**Exercise directions:** An exact copy of the data is required, with no pictures in it.

[Start of section]

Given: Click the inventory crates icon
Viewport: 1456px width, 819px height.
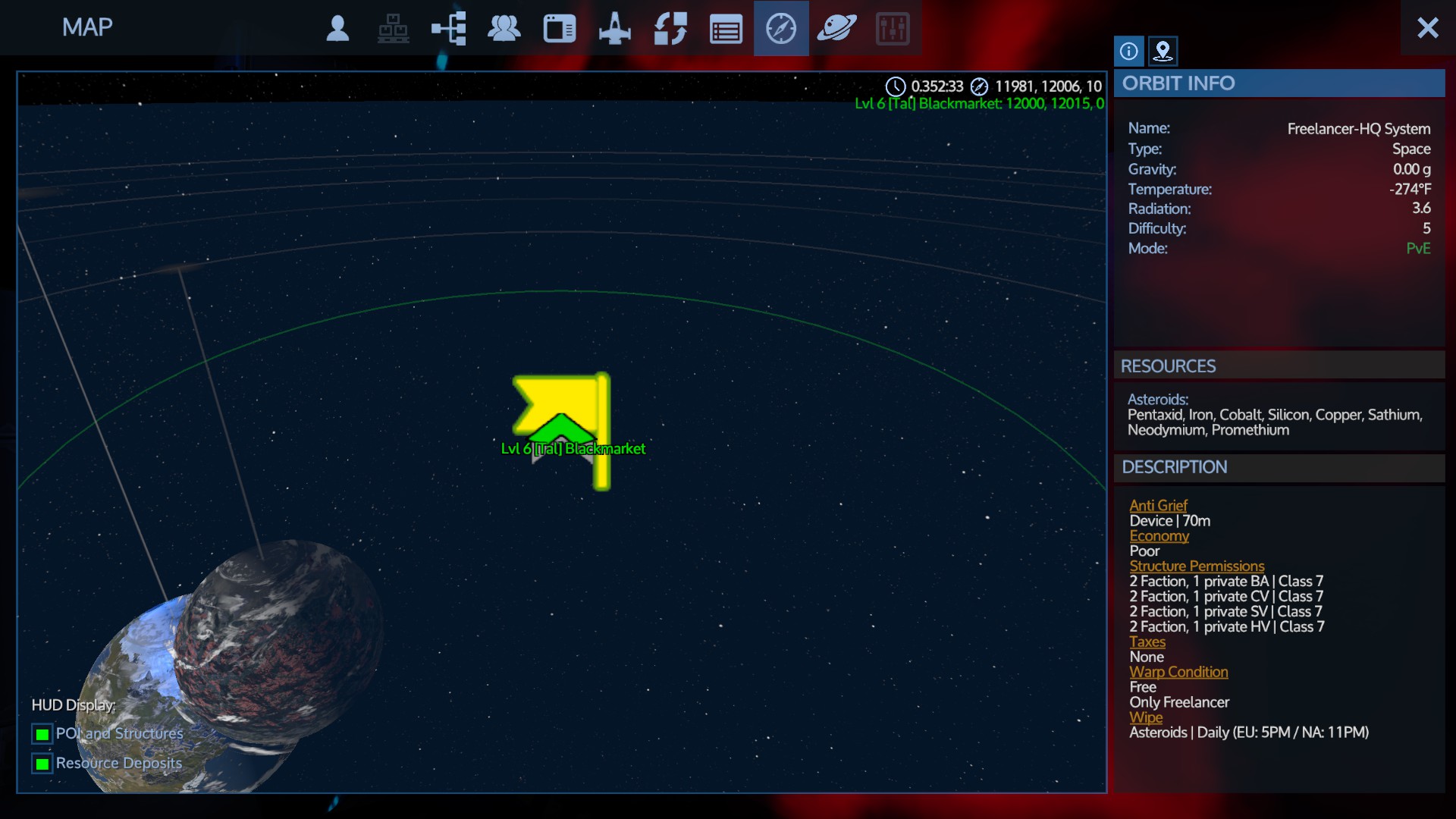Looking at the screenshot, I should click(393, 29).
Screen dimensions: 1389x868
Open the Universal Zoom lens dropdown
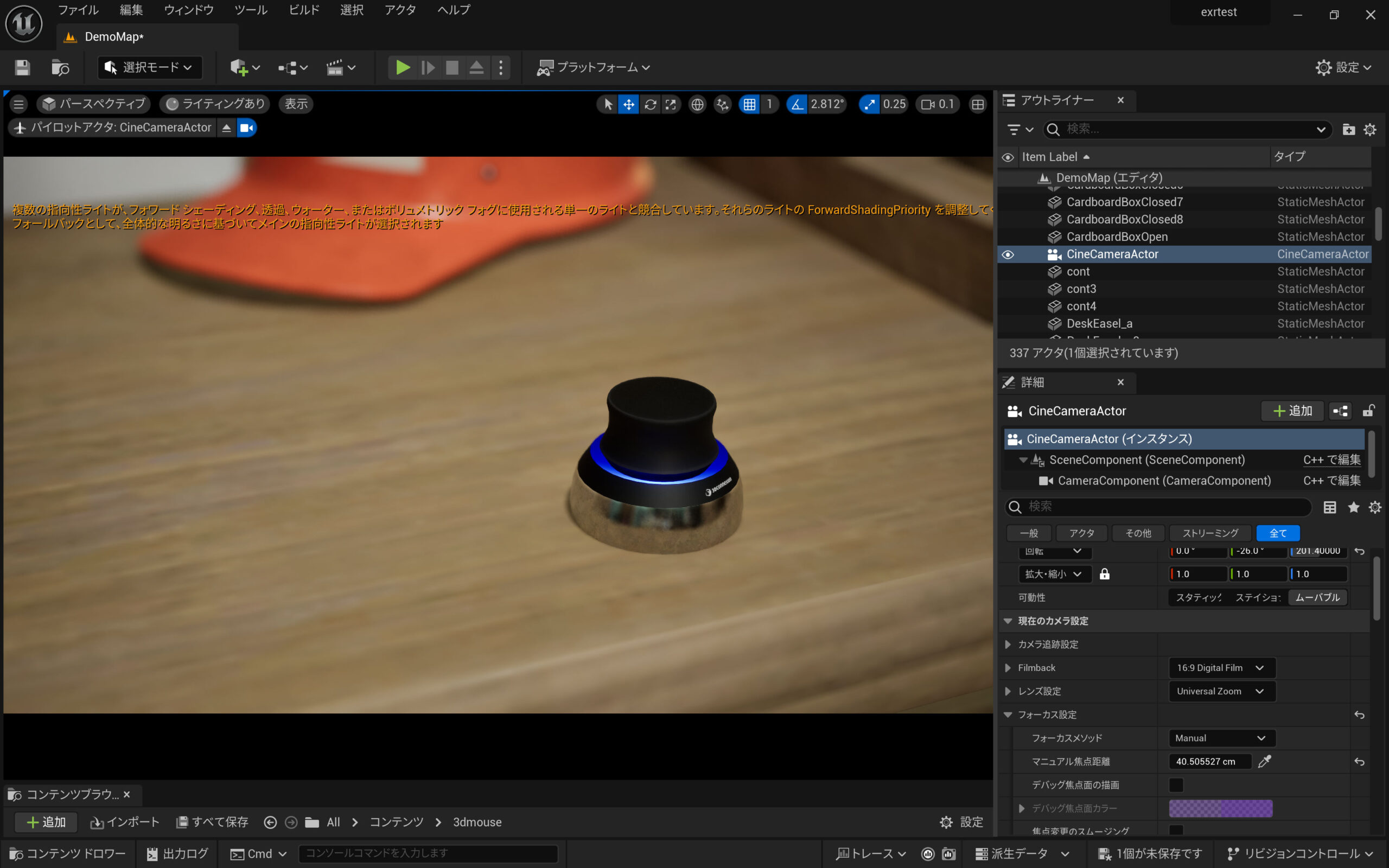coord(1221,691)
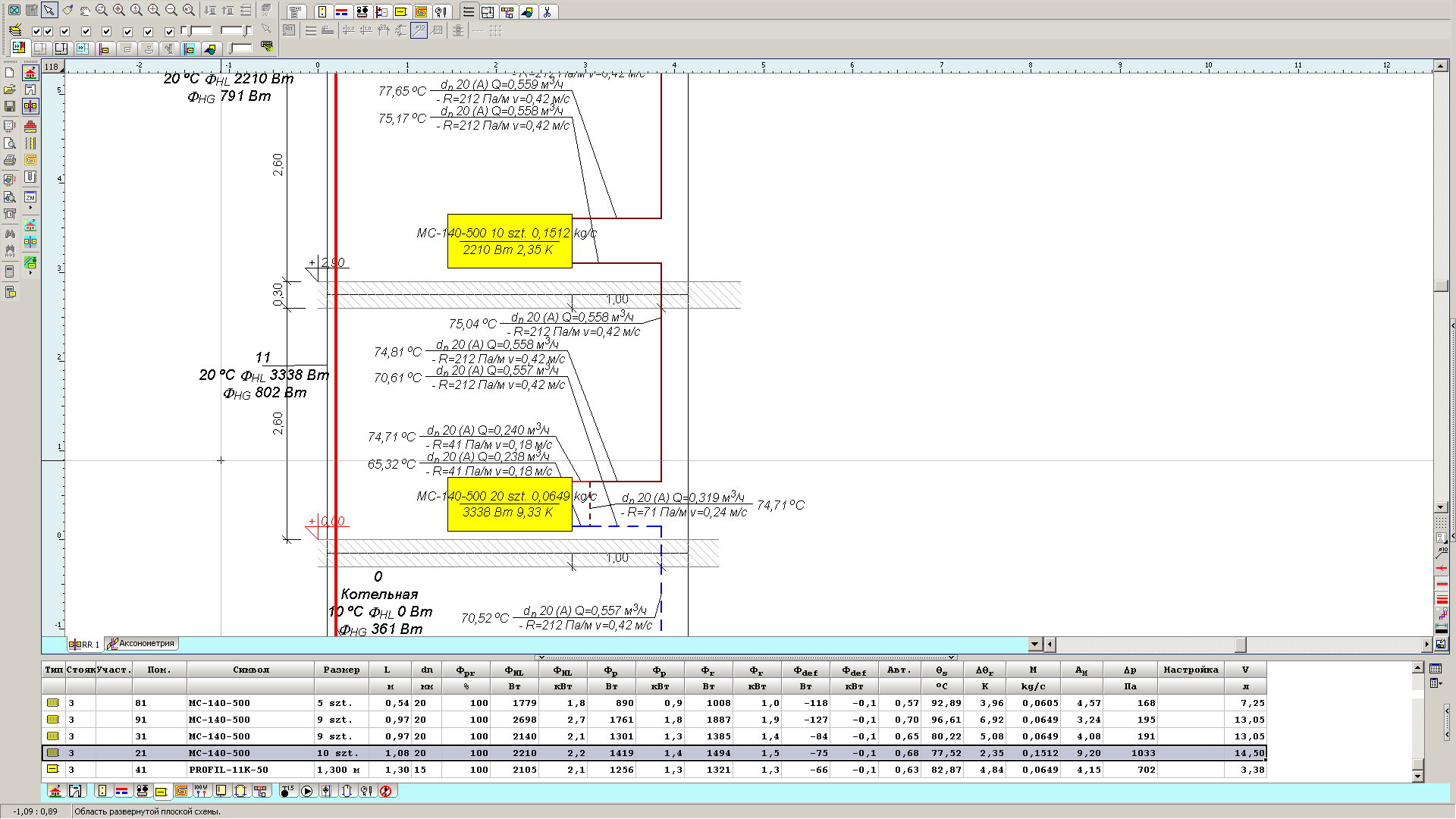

[End of section]

**Written response:**
Given: Click the inventory crates icon
Viewport: 1456px width, 819px height.
Looking at the screenshot, I should click(393, 29).
Screen dimensions: 1389x868
Open the Universal Zoom lens dropdown
coord(1221,691)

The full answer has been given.